The biggest thing to remember here is that "payment" does not to be monetary. A volunteer may become, or be perceived to be an employee if they are receiving "reward or gain" for their services, so it doesn’t matter what you “pay” the person. If it ends up giving them a benefit in return for the work they do for you, then that may mean they are your employee. Fuel or grocery vouchers, lunches, accommodation, can all be relevant “payments”. They may not be wages, but they can turn what you thought was a volunteer into your employee.

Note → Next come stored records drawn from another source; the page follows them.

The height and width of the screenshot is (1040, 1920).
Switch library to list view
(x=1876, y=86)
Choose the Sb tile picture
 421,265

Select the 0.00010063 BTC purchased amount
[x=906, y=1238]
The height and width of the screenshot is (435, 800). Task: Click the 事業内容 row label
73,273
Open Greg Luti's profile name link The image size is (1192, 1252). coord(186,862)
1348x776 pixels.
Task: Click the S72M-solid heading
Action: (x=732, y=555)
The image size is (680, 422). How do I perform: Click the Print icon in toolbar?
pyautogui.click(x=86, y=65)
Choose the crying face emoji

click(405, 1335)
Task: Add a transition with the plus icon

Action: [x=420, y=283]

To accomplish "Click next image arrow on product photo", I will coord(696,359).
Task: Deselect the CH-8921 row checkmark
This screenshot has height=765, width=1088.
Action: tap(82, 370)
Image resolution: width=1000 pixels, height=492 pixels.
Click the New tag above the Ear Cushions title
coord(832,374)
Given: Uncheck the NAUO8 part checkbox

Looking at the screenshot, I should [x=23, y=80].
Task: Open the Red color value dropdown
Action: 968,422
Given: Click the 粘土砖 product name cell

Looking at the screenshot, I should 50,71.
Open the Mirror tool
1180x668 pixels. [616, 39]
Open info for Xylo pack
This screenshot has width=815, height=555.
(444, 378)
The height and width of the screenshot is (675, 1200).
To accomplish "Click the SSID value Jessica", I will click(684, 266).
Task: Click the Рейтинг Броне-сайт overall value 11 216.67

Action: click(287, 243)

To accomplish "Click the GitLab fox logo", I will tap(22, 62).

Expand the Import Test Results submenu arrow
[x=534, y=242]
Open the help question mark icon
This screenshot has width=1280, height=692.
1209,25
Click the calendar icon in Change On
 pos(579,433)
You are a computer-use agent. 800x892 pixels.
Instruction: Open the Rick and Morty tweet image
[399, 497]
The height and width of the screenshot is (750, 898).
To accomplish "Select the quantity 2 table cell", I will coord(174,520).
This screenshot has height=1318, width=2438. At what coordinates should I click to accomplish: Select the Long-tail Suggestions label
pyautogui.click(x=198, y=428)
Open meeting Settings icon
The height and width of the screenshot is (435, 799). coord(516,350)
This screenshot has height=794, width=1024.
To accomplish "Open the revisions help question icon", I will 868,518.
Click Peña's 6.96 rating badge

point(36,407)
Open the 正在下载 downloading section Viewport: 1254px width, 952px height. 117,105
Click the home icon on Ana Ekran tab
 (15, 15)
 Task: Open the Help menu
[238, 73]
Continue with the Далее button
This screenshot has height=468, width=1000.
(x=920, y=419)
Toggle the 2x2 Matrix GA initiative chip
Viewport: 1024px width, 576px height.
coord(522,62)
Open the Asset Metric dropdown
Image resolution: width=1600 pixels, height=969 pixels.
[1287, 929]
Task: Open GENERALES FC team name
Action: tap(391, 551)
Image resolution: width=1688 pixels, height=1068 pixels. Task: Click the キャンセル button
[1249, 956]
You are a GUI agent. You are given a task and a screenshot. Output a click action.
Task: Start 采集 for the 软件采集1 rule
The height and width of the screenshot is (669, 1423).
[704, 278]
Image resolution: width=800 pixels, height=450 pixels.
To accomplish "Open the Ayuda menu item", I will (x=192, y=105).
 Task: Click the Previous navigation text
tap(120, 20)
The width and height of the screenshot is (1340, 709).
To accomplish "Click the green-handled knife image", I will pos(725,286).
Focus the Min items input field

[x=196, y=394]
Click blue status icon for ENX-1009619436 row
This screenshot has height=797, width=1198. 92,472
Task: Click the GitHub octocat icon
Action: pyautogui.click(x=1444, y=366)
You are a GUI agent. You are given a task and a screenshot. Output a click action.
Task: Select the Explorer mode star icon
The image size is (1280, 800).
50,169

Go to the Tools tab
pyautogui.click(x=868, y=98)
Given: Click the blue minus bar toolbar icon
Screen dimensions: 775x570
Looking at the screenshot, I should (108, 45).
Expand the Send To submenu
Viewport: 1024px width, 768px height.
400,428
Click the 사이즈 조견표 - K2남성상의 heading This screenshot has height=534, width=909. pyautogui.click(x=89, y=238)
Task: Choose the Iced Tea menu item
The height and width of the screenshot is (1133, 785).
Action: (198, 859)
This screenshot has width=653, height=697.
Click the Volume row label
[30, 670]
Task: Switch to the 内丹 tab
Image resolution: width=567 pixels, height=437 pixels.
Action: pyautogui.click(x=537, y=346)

With that said, there are a few exceptions that do allow you to "pay" a volunteer... You are able to cover any costs they incur by helping you., and a token payment to a volunteer to thank them for their efforts (a koha or honorarium) can also be permissible. But you must be very clear about what that payment is for. It must not relate in any way to the work they perform as a large honorarium may look like a payment of wages or salary. And expenses payments that far exceed reasonable expenses could also look like wages.


When it comes to unpaid work experience, trials and internships, which are increasingly common in some industries, best practice would dictate;

  • make absolutely clear (and preferably in writing) that the position on offer is a volunteer position,

  • that the person does not expect payment or other gain,

  • make sure that the volunteer does not receive any payment or other gain,

  • avoid getting an economic benefit from the work done by the volunteer,

  • avoid having the volunteer do work which is integral to the business, such as work that an employee would ordinarily do,

  • limit the duration of work and the hours worked by the volunteer - the longer a person volunteers and the more hours they work, the more likely they are to be an employee.

It’s great to be able to give someone some experience in your workplace or to get help with your cause. If you are wanting to engage someone in a volunteering relationship, it’s important you make it clear that the volunteer does not expect payment and does not receive payment, unless you agree (in writing) to cover their costs or pay them a small koha or honorarium. Draft a written agreement covering what expenses you intend to pay for and how you will pay these. Be clear that the person is a volunteer, free to attend work or not. And get them to sign the agreement before they start attending your place of work. Otherwise, they may be judged to be an employee and will be entitled to minimum entitlements as outlined above.


Disclaimer

This article, and any information contained on our website is necessarily brief and general in nature, and should not be substituted for professional advice. You should always seek professional advice before taking any action in relation to the matters addressed.